After publication in the Royal Thai Government Gazette on May 27, 2019, Thailand’s Personal Data Protection Act B.E. 2562 (2019) (PDPA) came into effect on May 28, 2019. The PDPA is Thailand’s first comprehensive law governing data protection. The key operative provisions of the PDPA relating to the collection, use or disclosure of personal data will come into force on May 28, 2020. Some of the significant restrictions on the collection and use of personal data are the following:
- Data controllers must obtain consent from data subjects before they can process their data (subject to certain exceptions, such as where it is necessary in order to comply with a contract to which the data subject is a party)

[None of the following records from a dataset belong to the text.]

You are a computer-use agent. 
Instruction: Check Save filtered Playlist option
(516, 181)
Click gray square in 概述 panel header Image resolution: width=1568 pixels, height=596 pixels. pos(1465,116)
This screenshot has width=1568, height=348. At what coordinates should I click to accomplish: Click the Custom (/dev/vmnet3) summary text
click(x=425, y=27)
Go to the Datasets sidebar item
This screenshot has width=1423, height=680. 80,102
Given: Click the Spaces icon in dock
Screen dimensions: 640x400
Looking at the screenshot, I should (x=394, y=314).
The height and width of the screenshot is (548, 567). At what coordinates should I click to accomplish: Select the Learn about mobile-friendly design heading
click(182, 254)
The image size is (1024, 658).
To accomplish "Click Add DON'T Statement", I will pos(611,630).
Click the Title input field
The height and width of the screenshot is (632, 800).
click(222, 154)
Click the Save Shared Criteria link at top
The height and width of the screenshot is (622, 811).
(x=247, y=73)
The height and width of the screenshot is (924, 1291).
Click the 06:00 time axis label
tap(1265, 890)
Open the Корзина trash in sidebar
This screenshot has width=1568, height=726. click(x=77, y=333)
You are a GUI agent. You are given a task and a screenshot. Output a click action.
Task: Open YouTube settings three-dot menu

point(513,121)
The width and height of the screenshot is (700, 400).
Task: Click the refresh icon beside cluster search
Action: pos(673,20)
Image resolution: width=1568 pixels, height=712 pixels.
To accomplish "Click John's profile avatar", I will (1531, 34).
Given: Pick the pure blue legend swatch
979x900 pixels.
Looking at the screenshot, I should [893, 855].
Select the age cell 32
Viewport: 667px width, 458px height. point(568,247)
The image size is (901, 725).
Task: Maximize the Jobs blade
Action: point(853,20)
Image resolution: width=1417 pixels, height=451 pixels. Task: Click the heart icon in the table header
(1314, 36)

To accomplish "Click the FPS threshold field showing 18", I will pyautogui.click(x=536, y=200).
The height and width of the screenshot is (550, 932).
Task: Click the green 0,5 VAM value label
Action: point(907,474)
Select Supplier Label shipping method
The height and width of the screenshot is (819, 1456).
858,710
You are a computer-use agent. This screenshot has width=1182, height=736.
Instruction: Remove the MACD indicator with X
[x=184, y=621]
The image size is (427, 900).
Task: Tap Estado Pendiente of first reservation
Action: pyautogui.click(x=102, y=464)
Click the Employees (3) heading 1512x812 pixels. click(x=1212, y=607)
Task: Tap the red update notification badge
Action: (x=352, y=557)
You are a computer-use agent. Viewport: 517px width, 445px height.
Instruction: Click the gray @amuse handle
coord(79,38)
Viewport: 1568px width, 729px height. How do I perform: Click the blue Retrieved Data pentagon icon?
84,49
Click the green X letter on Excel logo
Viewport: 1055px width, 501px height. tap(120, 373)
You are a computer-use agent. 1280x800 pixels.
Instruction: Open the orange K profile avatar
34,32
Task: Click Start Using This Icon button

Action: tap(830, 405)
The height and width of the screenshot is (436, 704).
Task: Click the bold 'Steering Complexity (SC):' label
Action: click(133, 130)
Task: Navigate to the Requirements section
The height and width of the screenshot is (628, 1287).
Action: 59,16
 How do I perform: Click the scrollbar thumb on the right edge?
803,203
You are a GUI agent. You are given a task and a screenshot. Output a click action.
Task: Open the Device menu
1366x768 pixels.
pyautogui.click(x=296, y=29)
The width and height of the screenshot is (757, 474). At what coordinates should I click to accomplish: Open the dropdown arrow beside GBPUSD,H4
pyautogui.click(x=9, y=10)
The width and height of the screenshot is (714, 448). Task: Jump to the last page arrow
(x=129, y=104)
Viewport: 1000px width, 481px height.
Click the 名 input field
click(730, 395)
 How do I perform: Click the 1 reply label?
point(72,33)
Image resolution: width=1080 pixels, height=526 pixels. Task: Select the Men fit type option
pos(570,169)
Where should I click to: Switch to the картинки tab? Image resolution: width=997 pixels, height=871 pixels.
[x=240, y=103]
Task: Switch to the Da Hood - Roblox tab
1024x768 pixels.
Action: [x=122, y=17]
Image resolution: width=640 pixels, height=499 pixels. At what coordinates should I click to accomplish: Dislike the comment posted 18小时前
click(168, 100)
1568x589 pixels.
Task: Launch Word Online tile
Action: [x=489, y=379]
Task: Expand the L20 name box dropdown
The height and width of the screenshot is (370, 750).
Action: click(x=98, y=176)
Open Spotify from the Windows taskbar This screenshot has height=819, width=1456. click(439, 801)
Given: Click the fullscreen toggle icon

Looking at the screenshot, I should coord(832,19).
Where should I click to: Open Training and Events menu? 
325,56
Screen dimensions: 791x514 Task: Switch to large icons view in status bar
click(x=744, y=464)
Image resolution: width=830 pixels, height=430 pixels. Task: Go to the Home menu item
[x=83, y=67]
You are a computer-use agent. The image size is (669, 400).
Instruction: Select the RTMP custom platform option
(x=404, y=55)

- Additional protections apply to the collection of sensitive personal data
- Data subjects have the right of access, right to erasure, right to object, and the right to data portability to their personal data, among other rights
- The law has extraterritorial reach and applies to any data controller or data processor located outside of Thailand, where their processing activities relate to the offering of goods or services or the monitoring of behavior of data subjects in Thailand
- Transfer of the personal data of a Thailand data subject to another country may only take place where the other country has an adequate level of protection (subject to certain exceptions, such as where the data subject has consented to the transfer)
- Violation of the PDPA can result in civil and administrative penalties (e.g., fines of up to Baht 5,000,000 and punitive damages) and criminal penalties (e.g., imprisonment for up to one year)
No official English translation of the act is available at the current time. More updates will be made available when the text of the law is available for review.